CFP: How Is Anthropology Going? An Inquiry into Movement, Mode and Method in the Contemporary World.
This panel asks a misleadingly simple question: how is anthropology going? The prime assumption of such an inquiry is that there exists, today, a diversity of anthropological valences and that such diversity is a productive element of the discipline. Beyond that, however, we intend to ask about the various possible modes of contemporary anthropology—the diverse manner by which different anthropologies move. By asking this, we mean to initiate inquiries in several further directions: Although it has long been accepted by various Derridean anthropologies that differences between domains of inquiry are in themselves productive of analyses, we want to ask, within that framework how anthropologies can remain open, or vital; in other words, how are various anthropologies made possible, so that they can exist within a diversity of approaches and loci? In shifting the topic of anthropological methodology in such a way, we are particularly interested in the motion that is enabled at the intersection of two classic formulations of the political: aesthetic persuasion and ethical orientation; how are people, places things, etc.—including anthropological text and theory—put into motion?

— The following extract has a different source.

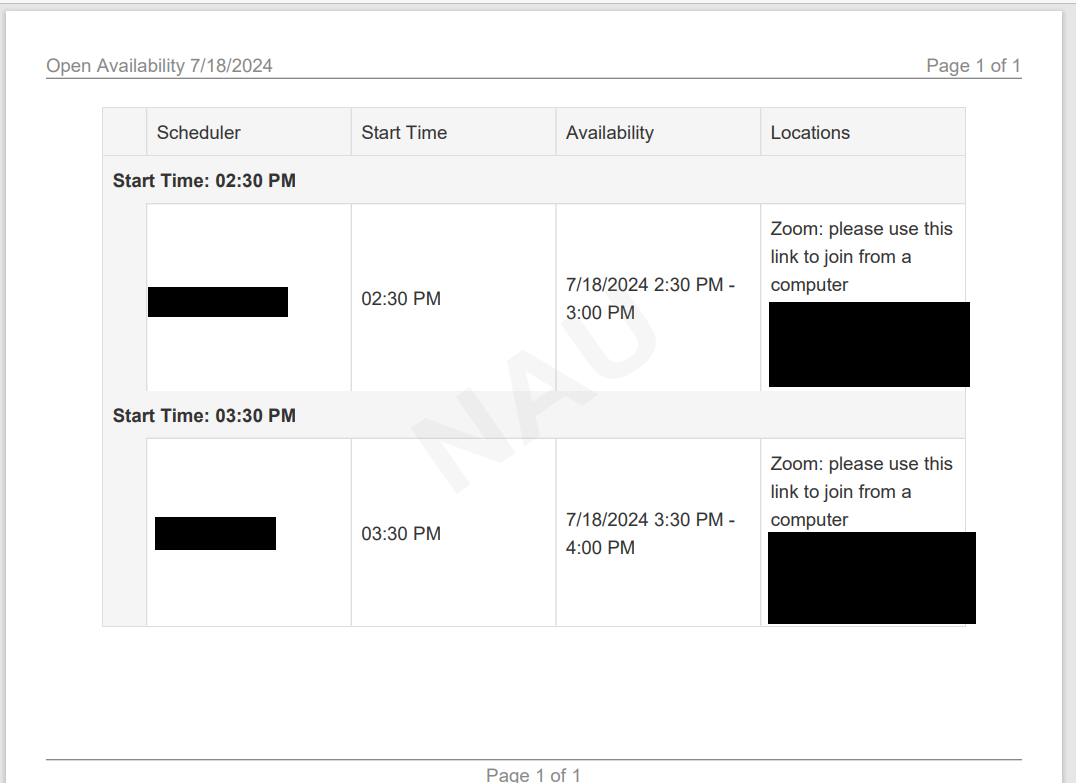Click the 2:30 PM - 3:00 PM availability cell
1076x783 pixels.
click(650, 299)
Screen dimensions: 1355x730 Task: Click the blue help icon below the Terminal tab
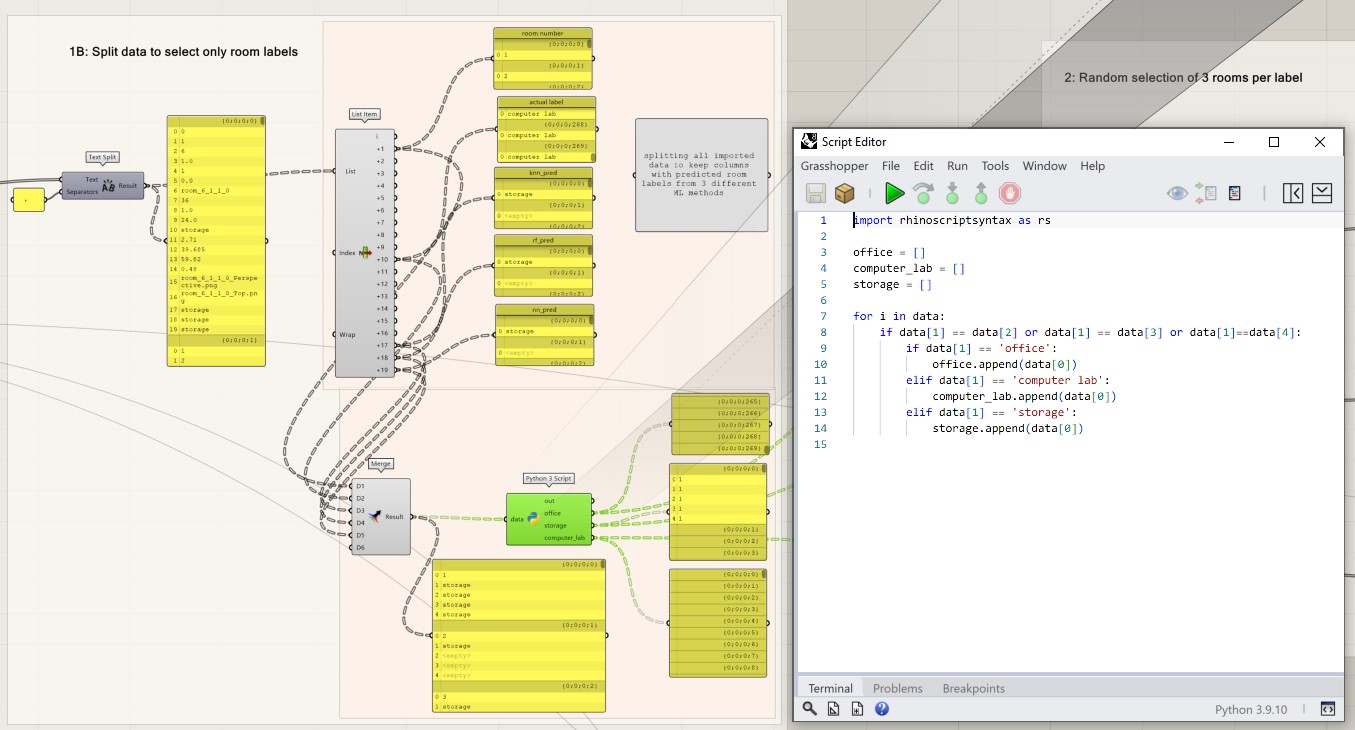[x=881, y=708]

We imagine at least three different ways in which panel papers might engage the above question: 1) Through papers that document the forms of movement—be they of an ontological (people, things, ideas, images) rhetorical (e.g., genres of persuasion) nature; 2) Other papers might ask how such movement is made possible, or even necessary, in the contemporary world. Such papers might go beyond documentation towards a questioning of the various orientations available within the contemporary anthropological toolkit and, in so doing, essay an assessment of the discipline as such (the second sense of the phrase “how is it going’?); 3) Yet another approach to the above question might consider the very fact that anthropologists are asking such questions at this particular moment and attempt to explore what this fact might tell us about the contemporary world.